Seismic waves move out from the earthquake's focus. Body waves (P waves and S waves) move
through Earth's interior, and surface waves (Love and Rayleigh waves) move on Earth's surface.
Seismographs record seismic waves on seismograms, which can be used to determine an
earthquake's strength, location, and depth of focus. Most earthquakes are shallow–focus quakes,
but some occur as deep as 670 kilometres below Earth's surface.

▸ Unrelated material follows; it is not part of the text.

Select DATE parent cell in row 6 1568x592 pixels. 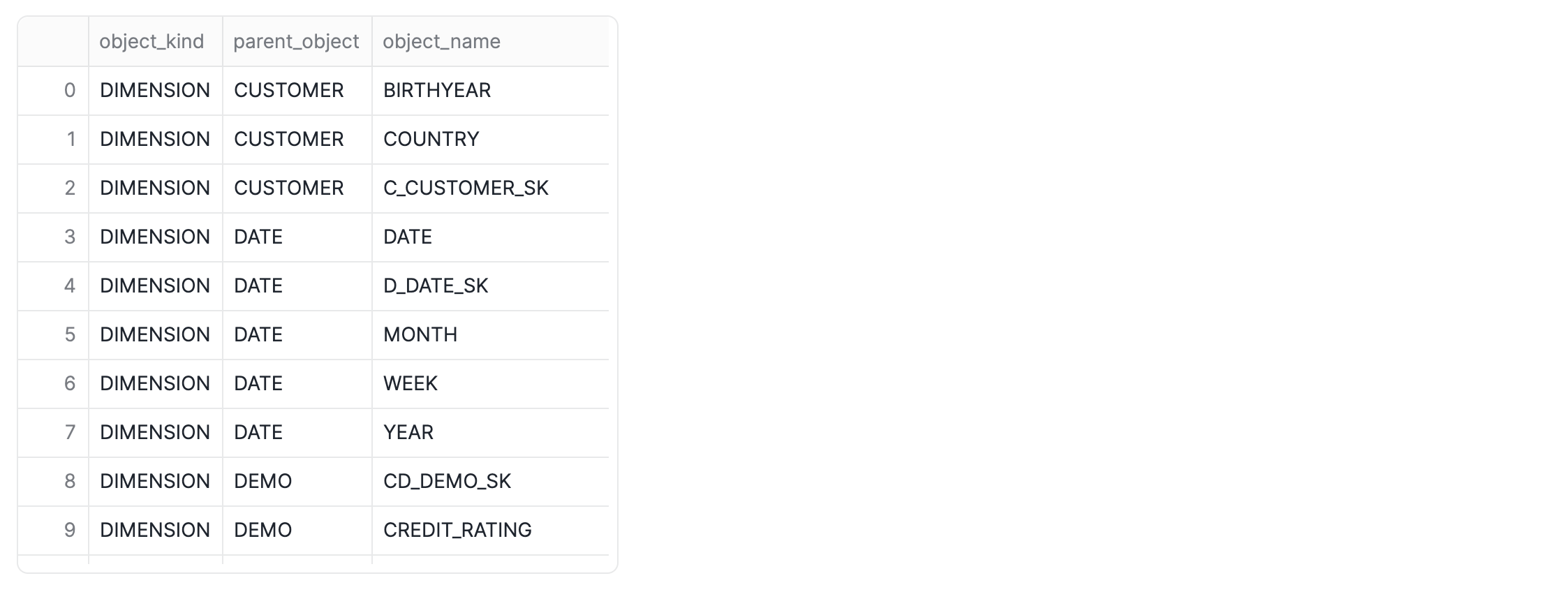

The time interval between first arrivals of P and S waves is used to determine the distance
between the seismograph and the epicentre. Three or more stations are needed to determine the
location of earthquakes.
Earthquake intensity is determined by assessing damage and is measured on the modified
Mercalli scale.
Earthquake magnitude, determined by the amplitude of seismic waves on a seismogram, is
measured on the Richter scale. Moment magnitudes, determined by field work, are widely used
today and often are larger than Richter magnitudes.
The most noticeable effects of earthquakes are ground motion and displacement (which destroy
buildings and thereby injure or kill people), fire, landslides, and tsunamis. Aftershocks can
continue to cause damage months after the main shock.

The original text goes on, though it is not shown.